Directive = Reproduce the entire listing below word for word, with no changes.

Data shown =
__________

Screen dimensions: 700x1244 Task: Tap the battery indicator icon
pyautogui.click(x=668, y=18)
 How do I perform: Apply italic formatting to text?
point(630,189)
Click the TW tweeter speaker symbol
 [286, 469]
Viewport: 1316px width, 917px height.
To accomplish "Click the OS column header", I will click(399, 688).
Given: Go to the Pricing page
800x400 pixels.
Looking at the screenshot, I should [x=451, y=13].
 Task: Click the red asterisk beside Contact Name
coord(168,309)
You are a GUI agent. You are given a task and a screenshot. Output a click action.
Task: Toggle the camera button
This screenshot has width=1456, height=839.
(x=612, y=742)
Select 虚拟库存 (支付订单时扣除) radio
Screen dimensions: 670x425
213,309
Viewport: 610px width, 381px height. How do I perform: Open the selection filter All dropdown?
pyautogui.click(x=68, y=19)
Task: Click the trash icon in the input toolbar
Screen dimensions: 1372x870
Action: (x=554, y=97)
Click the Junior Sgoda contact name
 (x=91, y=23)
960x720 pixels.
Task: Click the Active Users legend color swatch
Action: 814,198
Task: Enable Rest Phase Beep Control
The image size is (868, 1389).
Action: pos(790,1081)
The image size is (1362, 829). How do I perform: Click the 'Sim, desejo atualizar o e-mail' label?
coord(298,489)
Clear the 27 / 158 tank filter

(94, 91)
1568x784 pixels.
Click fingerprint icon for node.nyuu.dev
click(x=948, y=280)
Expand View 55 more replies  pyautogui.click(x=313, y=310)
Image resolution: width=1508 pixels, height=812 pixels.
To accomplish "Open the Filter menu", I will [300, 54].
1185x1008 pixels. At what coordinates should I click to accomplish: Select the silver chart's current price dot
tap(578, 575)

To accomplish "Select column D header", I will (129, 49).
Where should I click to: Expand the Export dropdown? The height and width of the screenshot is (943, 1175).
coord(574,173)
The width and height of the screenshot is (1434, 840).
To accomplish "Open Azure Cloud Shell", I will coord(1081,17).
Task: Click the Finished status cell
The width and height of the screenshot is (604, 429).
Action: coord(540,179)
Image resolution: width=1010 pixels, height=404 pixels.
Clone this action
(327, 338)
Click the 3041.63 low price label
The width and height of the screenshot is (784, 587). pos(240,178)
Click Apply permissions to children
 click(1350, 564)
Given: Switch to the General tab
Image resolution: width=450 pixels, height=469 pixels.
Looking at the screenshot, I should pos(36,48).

__________

Exercise solution =
Screen dimensions: 700x1244 Task: Tap the battery indicator icon
pyautogui.click(x=668, y=18)
 How do I perform: Apply italic formatting to text?
point(630,189)
Click the TW tweeter speaker symbol
 [286, 469]
Viewport: 1316px width, 917px height.
To accomplish "Click the OS column header", I will click(399, 688).
Given: Go to the Pricing page
800x400 pixels.
Looking at the screenshot, I should [x=451, y=13].
 Task: Click the red asterisk beside Contact Name
coord(168,309)
You are a GUI agent. You are given a task and a screenshot. Output a click action.
Task: Toggle the camera button
This screenshot has width=1456, height=839.
(x=612, y=742)
Select 虚拟库存 (支付订单时扣除) radio
Screen dimensions: 670x425
213,309
Viewport: 610px width, 381px height. How do I perform: Open the selection filter All dropdown?
pyautogui.click(x=68, y=19)
Task: Click the trash icon in the input toolbar
Screen dimensions: 1372x870
Action: (x=554, y=97)
Click the Junior Sgoda contact name
 (x=91, y=23)
960x720 pixels.
Task: Click the Active Users legend color swatch
Action: 814,198
Task: Enable Rest Phase Beep Control
The image size is (868, 1389).
Action: pos(790,1081)
The image size is (1362, 829). How do I perform: Click the 'Sim, desejo atualizar o e-mail' label?
coord(298,489)
Clear the 27 / 158 tank filter

(94, 91)
1568x784 pixels.
Click fingerprint icon for node.nyuu.dev
click(x=948, y=280)
Expand View 55 more replies  pyautogui.click(x=313, y=310)
Image resolution: width=1508 pixels, height=812 pixels.
To accomplish "Open the Filter menu", I will [300, 54].
1185x1008 pixels. At what coordinates should I click to accomplish: Select the silver chart's current price dot
tap(578, 575)

To accomplish "Select column D header", I will (129, 49).
Where should I click to: Expand the Export dropdown? The height and width of the screenshot is (943, 1175).
coord(574,173)
The width and height of the screenshot is (1434, 840).
To accomplish "Open Azure Cloud Shell", I will coord(1081,17).
Task: Click the Finished status cell
The width and height of the screenshot is (604, 429).
Action: coord(540,179)
Image resolution: width=1010 pixels, height=404 pixels.
Clone this action
(327, 338)
Click the 3041.63 low price label
The width and height of the screenshot is (784, 587). pos(240,178)
Click Apply permissions to children
 click(1350, 564)
Given: Switch to the General tab
Image resolution: width=450 pixels, height=469 pixels.
Looking at the screenshot, I should pos(36,48).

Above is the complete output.